<<<<
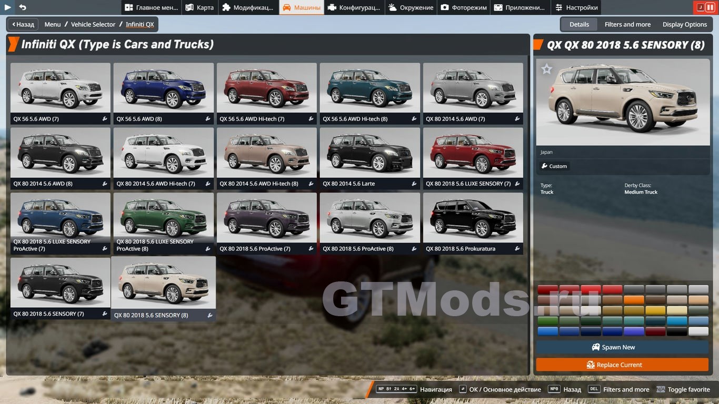719x404 pixels.
Task: Click the red pause icon at top right
Action: coord(710,7)
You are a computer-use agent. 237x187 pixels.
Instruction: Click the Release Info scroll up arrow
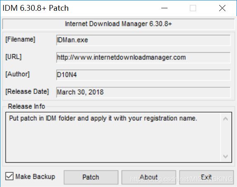(225, 119)
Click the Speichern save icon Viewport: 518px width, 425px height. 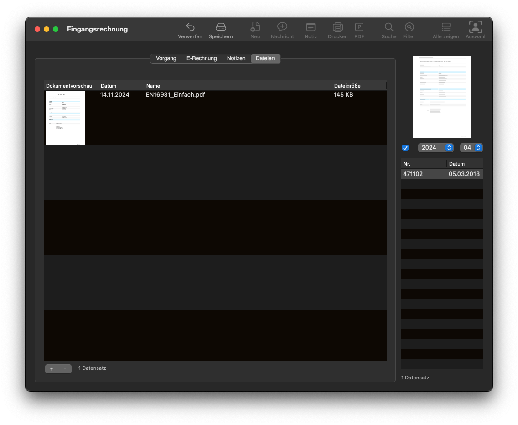[221, 27]
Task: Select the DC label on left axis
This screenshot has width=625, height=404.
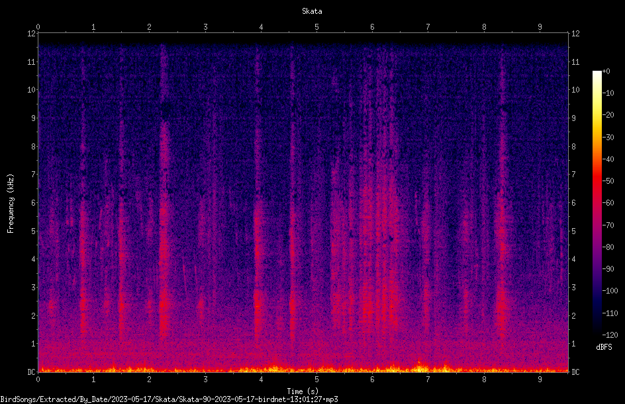Action: tap(32, 372)
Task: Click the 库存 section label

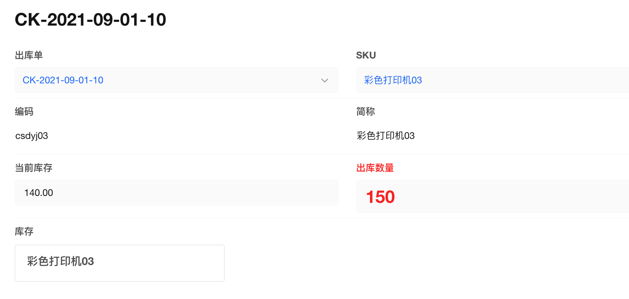Action: pyautogui.click(x=24, y=231)
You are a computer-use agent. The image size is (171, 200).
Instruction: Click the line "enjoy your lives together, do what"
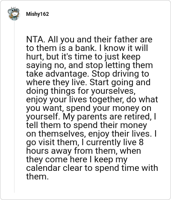[x=92, y=99]
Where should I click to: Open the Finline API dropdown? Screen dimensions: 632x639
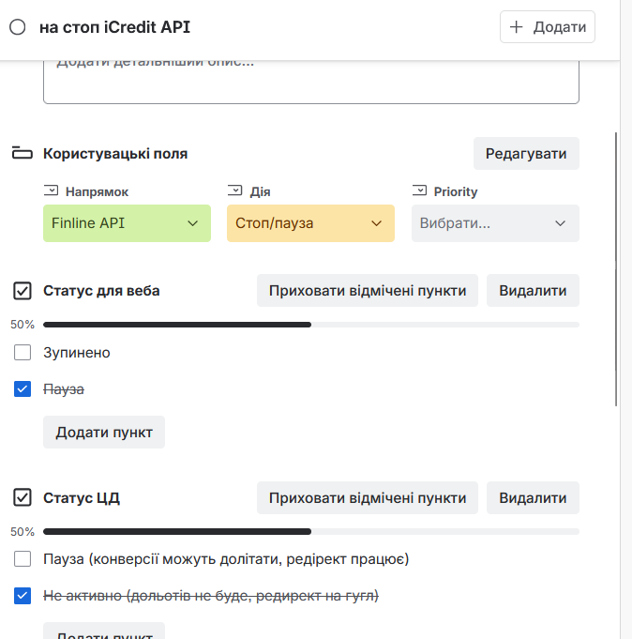point(127,223)
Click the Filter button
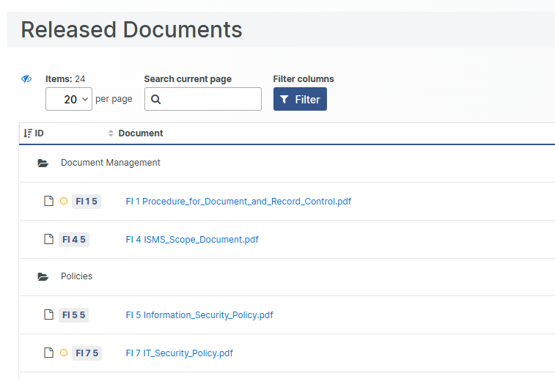This screenshot has height=379, width=555. [300, 99]
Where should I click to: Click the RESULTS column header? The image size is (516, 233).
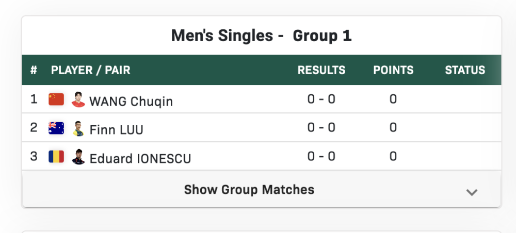[321, 70]
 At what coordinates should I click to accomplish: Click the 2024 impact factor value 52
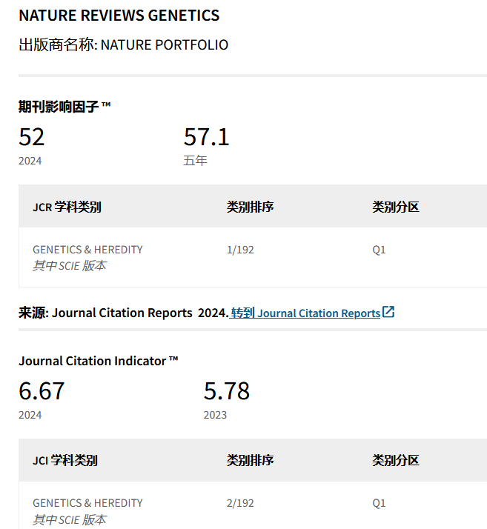point(32,137)
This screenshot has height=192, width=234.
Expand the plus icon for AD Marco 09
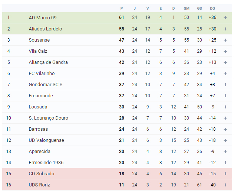coord(225,17)
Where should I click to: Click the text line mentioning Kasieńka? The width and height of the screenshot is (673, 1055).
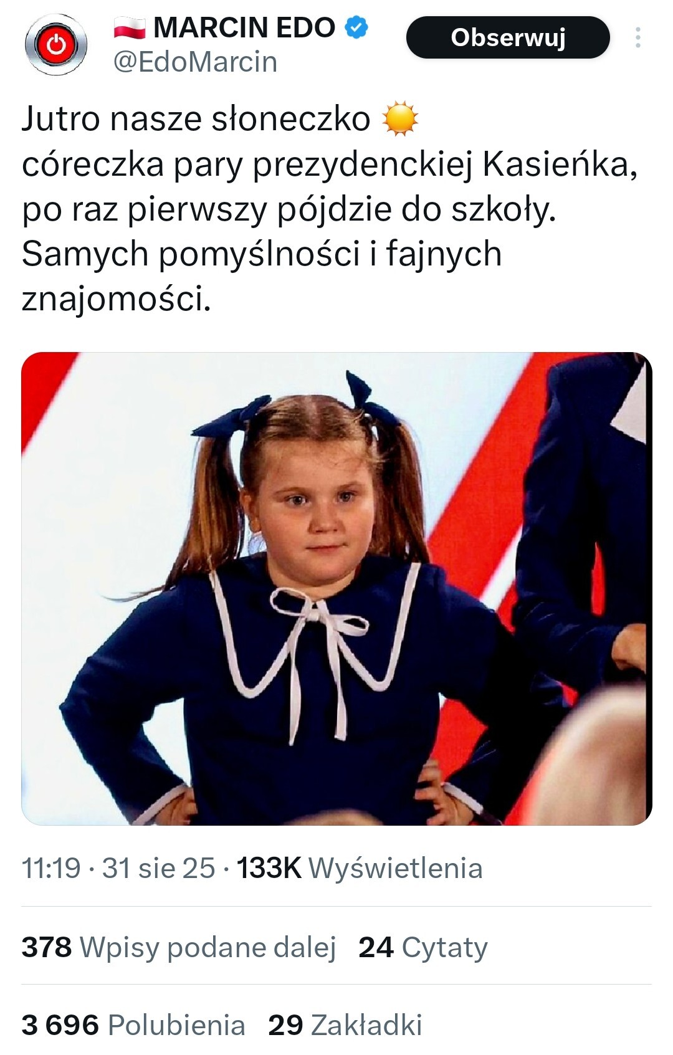click(x=330, y=165)
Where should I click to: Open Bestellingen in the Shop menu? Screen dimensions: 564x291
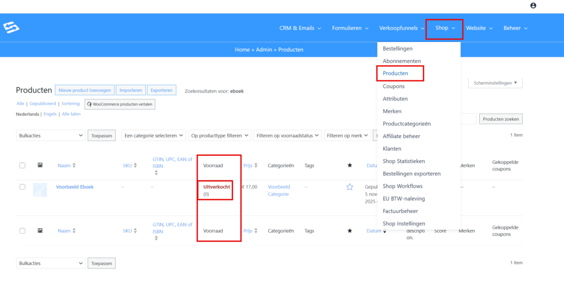tap(397, 49)
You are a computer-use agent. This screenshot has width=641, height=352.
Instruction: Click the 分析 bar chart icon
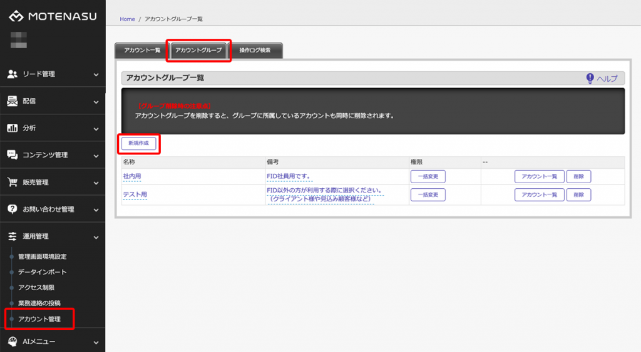coord(12,128)
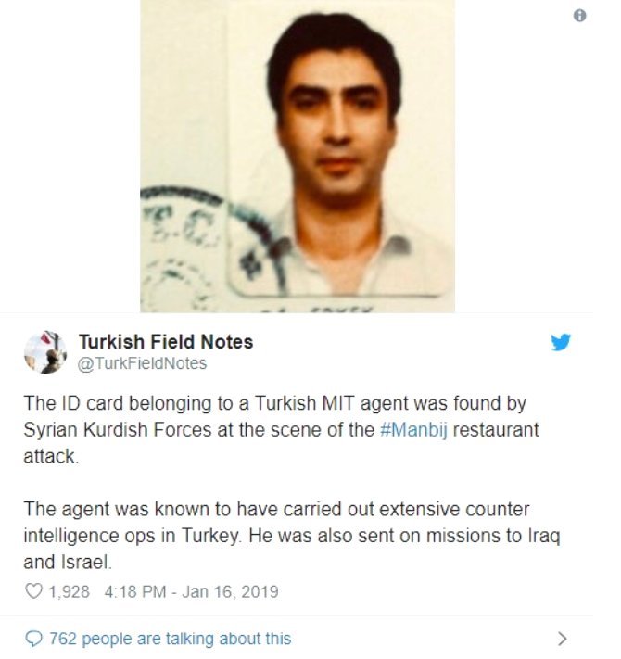The width and height of the screenshot is (621, 659).
Task: Like the tweet via heart icon
Action: coord(33,591)
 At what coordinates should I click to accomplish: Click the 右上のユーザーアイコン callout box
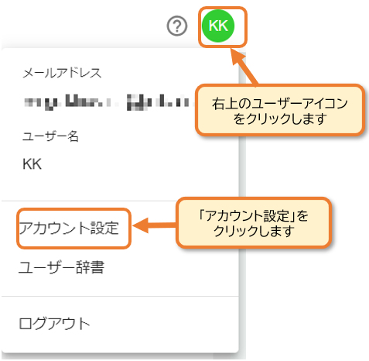(x=280, y=111)
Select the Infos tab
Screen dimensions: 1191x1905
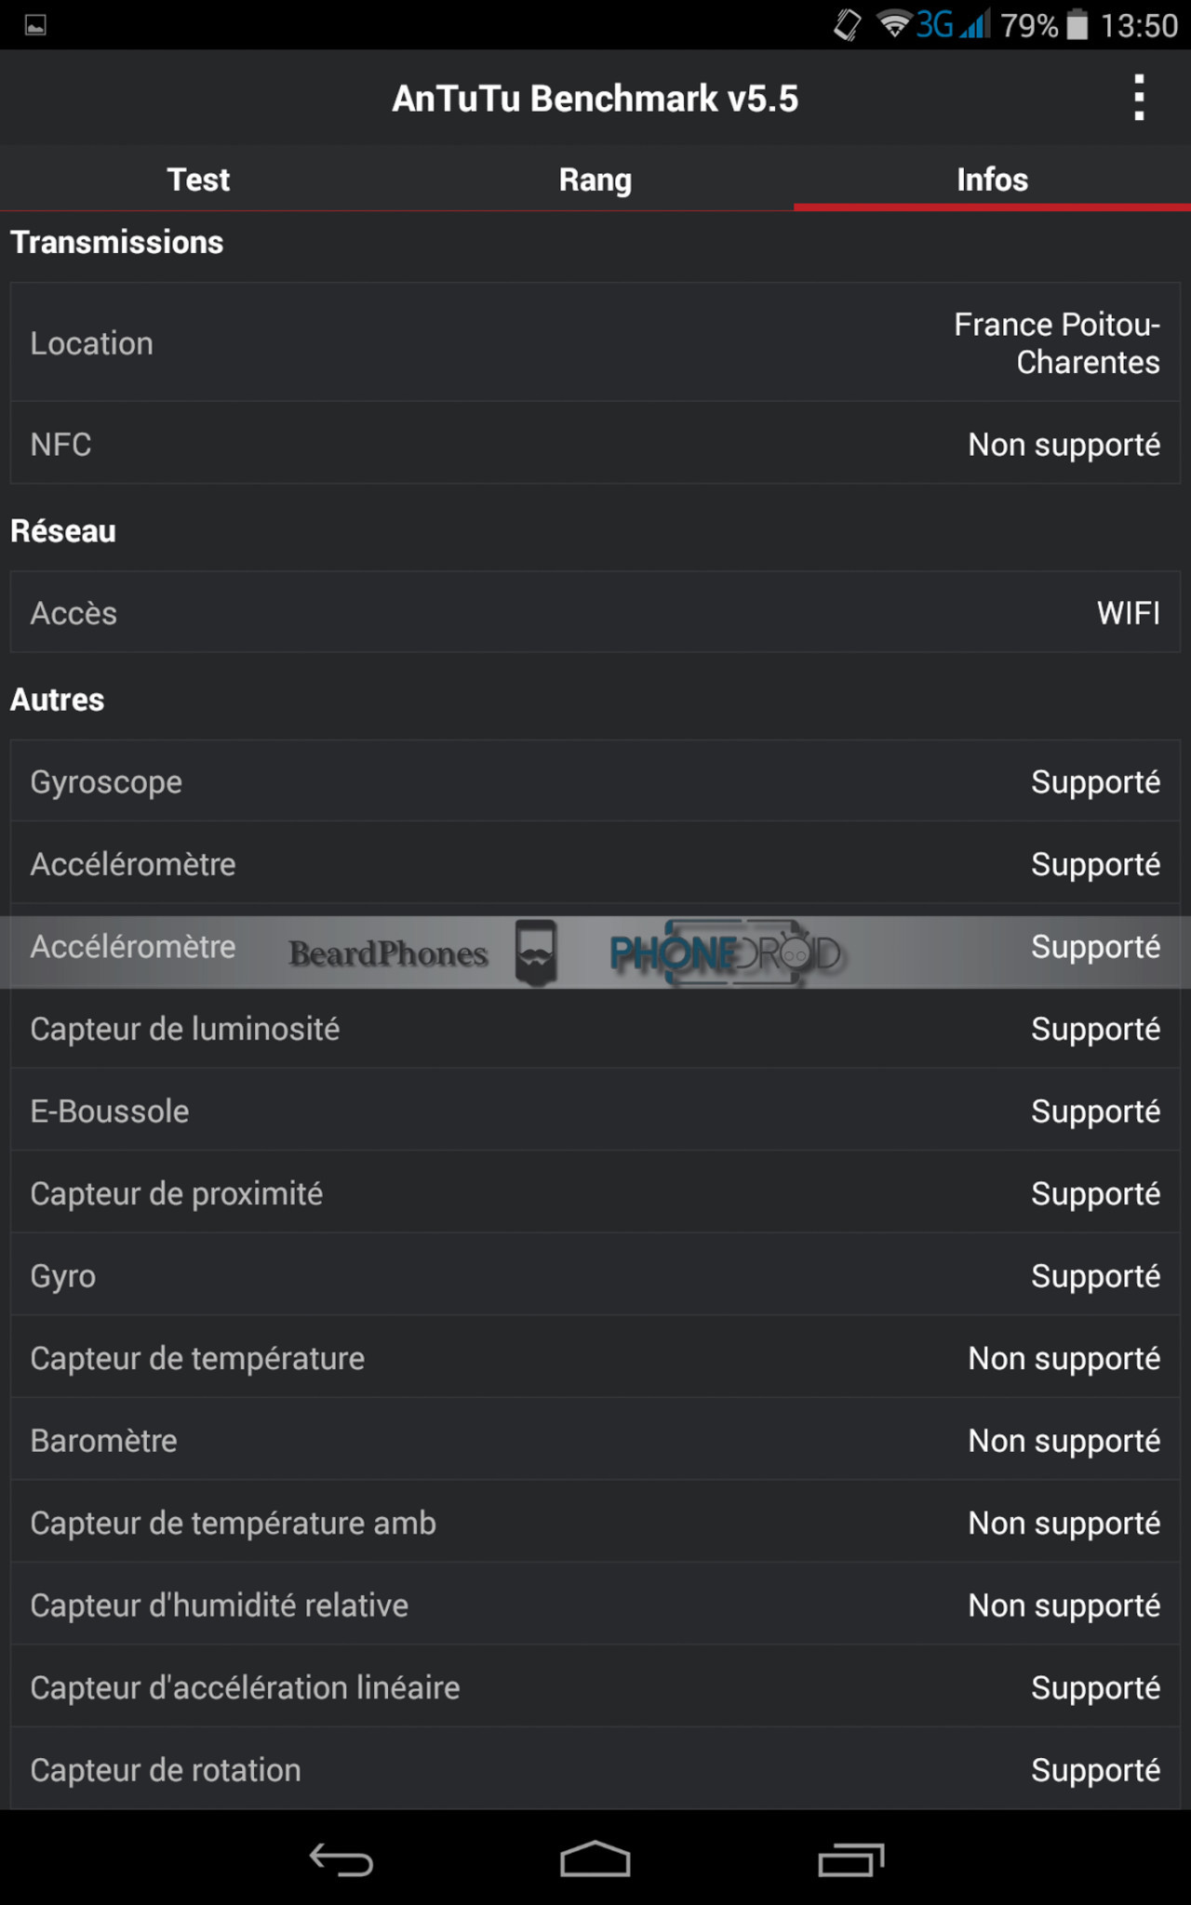click(992, 179)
>>>>
### REQUIRED WORK
Each line of the entries that contains the word "computer" should be listed.

### FINISHED EXERCISE
You are a computer-use agent. 237x187 pixels.
You are a computer-use agent. The image size is (171, 200).
You are a computer-use agent. This screenshot has width=641, height=352.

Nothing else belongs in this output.